To maximize your investment returns, you should check out the available financial calculators and follow these steps:
● Have an investment goal: Investing without a goal is like starting a journey without knowing your destination. To illustrate the point, in the example shared above, you can say that you need to have a corpus of ₹99,91,479 at the end of 20 years to invest in a flat or a house. In other words, you need to know two things: how much money you will need and the purpose of creating that corpus.
● Know your risk appetite: Along with an investment goal, you need to know your risk appetite. If you can take high risk, you can invest more in equities. However, if you do not want to take risks, you should invest in fixed-return options, such as bonds and bank fixed deposits.
● Duration of investment: Another factor you must know is the duration of your investment. The longer the duration, the bigger the corpus you can make. However, not everyone can have an extremely long duration of investment. Suppose you are 50 years old and you are going to retire at 60. You want to create a retirement fund from your monthly salary. In this case, you have only 10 years of work-life left to invest.
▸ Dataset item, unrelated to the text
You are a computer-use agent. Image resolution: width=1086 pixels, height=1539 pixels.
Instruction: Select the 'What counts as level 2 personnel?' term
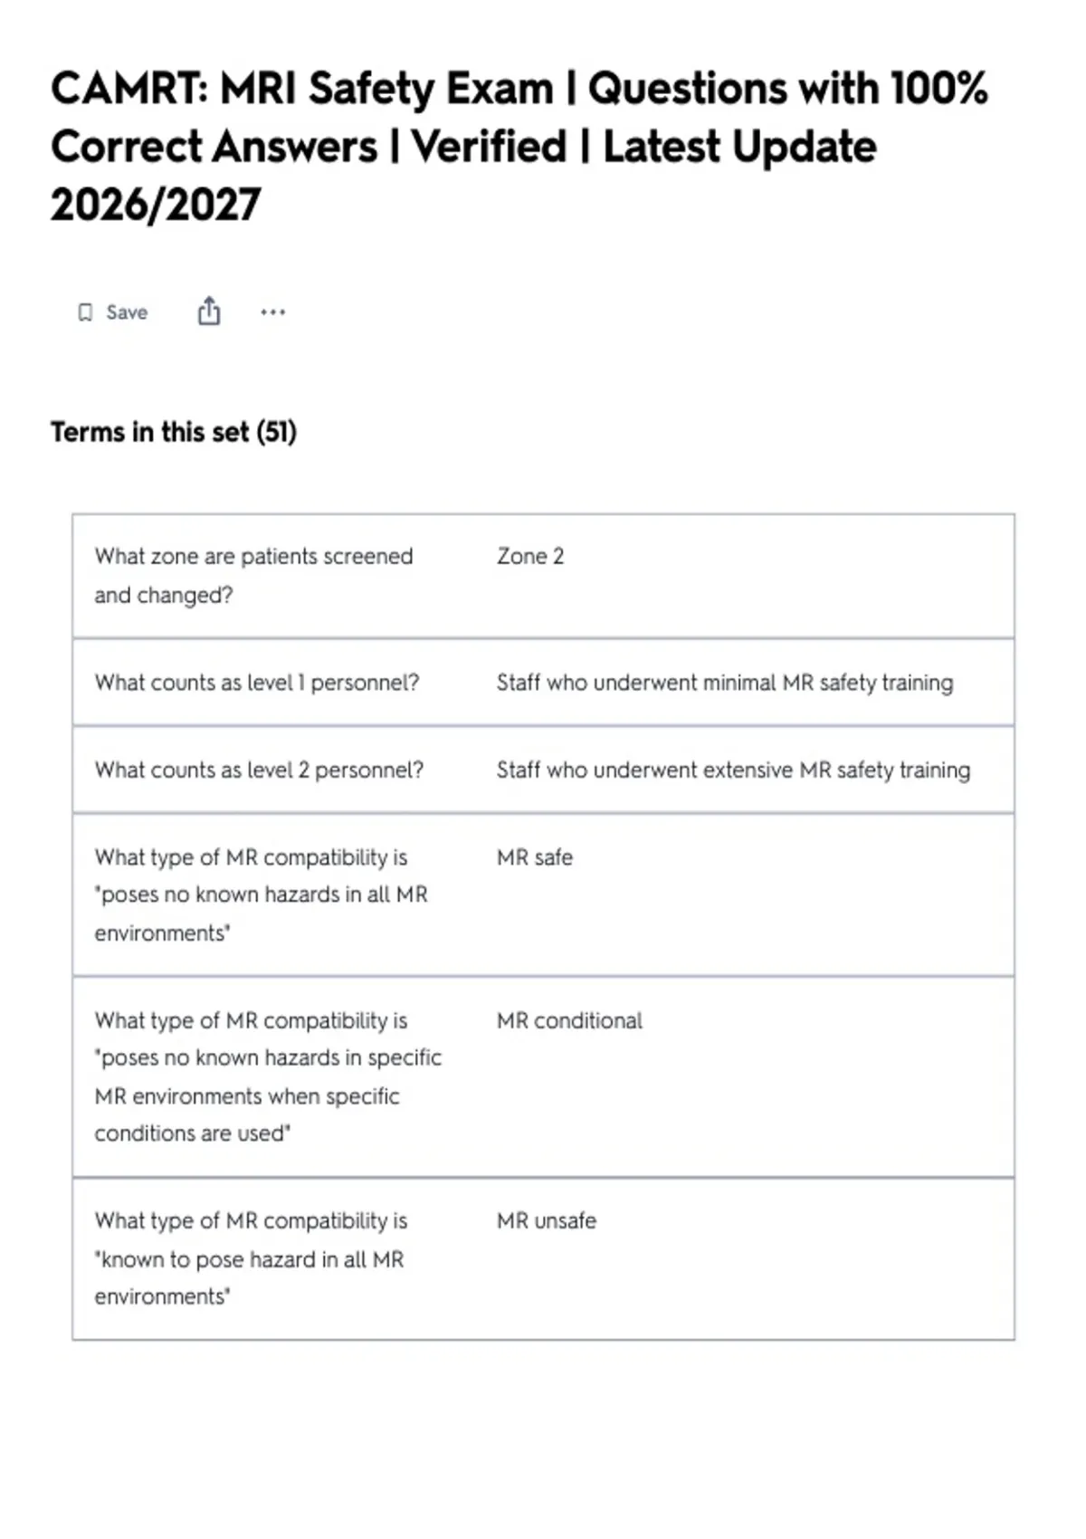coord(259,770)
● Research the investment options: Suppose you figure out that you need a 10% per year return to reach your goal. There may be multiple MFs in the market, which can provide you 10% per annum return; however, they may not be equally good. Hence, you need to research your investment options thoroughly. For this purpose, you should check how consistently an MF has provided returns over the past, the management philosophy of a fund, and the track record of a fund manager.
Conclusion:
A SIP calculator is one of the most useful tools for retail investors. Hence, if you are going to open a demat account, you should learn how to use this tool because it can go a long way in helping you reach your investment objective.